The kids at Gerringong's Little Cherubs Preschool may not be able to vote for a decade or so, but they received an early lesson in politics yesterday as Foreign Minister Bob Carr hit the campaign trail.
Lending his support for Labor's candidates in Throsby and Gilmore, Mr Carr also ran a community forum on foreign policy in Berry with Neil Reilly, and visited St Joseph's Catholic High School with Stephen Jones to speak to senior legal studies and English students about how Australia secured its seat on the UN Security Council.
"I think it's wonderful that students are interested in international relations ... and Australia's role in world affairs," Mr Carr said.
"It is a great honour in a campaign to talk to Australians who have a keen interest in Australia's role in world affairs, and if they're people who are going to be voting in Australian elections for the next 80 years, that's a really great honour."
While the preschoolers swapped notes with the Foreign Minister on how to say "hello" in Khmer as part of their unit on life in Cambodia, the high school students had more difficult questions to ask about his government's asylum seeker policies.

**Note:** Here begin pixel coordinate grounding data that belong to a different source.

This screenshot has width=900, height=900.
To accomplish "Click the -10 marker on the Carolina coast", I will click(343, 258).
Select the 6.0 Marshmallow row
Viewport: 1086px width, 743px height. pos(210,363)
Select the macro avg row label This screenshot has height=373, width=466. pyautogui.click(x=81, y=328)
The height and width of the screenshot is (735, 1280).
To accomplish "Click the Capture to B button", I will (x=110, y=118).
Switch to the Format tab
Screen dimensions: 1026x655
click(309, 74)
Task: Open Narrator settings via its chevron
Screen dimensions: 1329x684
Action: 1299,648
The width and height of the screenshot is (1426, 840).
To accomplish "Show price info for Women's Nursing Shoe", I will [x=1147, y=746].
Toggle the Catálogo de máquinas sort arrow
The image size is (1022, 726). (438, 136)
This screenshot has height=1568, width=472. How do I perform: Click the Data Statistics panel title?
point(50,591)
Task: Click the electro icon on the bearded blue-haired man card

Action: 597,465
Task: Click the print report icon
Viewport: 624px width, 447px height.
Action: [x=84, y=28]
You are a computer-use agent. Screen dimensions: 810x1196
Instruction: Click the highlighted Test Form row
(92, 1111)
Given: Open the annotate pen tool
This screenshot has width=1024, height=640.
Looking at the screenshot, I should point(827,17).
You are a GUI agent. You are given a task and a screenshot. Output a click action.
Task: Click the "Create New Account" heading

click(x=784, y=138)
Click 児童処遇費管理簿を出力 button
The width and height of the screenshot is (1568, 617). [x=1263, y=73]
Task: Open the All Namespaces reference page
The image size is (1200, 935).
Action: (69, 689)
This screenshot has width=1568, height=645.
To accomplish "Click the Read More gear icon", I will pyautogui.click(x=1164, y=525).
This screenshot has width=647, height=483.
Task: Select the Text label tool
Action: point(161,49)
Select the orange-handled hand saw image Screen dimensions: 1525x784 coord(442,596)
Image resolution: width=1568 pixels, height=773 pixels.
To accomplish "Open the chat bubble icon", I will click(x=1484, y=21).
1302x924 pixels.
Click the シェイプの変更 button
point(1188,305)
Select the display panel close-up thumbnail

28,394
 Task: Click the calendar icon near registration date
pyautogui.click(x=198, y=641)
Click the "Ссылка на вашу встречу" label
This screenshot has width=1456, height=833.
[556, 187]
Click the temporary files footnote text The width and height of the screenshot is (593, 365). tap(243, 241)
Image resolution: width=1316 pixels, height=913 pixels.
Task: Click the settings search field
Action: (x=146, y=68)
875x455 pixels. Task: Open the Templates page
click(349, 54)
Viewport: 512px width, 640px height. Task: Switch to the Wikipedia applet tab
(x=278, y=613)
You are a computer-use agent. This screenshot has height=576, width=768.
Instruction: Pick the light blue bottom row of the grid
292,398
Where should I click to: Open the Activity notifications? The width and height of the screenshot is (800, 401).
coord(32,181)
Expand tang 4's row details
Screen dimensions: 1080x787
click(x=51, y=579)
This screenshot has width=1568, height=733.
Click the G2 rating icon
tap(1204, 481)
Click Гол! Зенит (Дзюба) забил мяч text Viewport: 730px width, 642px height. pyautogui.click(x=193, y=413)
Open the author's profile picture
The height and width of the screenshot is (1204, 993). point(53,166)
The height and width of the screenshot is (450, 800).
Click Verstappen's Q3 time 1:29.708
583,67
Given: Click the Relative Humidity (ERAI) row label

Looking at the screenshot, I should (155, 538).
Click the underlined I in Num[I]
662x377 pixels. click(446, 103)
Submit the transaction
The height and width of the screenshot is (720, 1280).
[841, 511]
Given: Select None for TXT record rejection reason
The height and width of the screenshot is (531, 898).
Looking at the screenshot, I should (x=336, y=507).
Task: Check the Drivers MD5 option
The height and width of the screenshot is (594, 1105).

"It is easy to get caught up in the hype surrounding the issue [of stopping the boats], although Australians are rarely given a glimpse into the reasons the asylum seekers themselves are seeking our protection," one year 12 student said.
"The analogy of a leaking roof could be applied - you don't put a bucket under the roof, you fix the hole - so my question is, has the government considered that this issue should be solved from a grassroots level and finding solutions to the problems that are forcing these people to make such a treacherous journey?"
St Joseph's principal John Barrington said his students were privileged to be able to question a high-profile source.
"You can read this in a textbook but talking to Bob Carr really brings it alive for them," he said.
Mr Carr also answered questions about allegations the Syrian government had used chemical weapons on its people in the country's escalating conflict.
He said the Australian government was determined to work with the UN to investigate these reports and ensure the ban on chemical weapons was adhered to by all nations.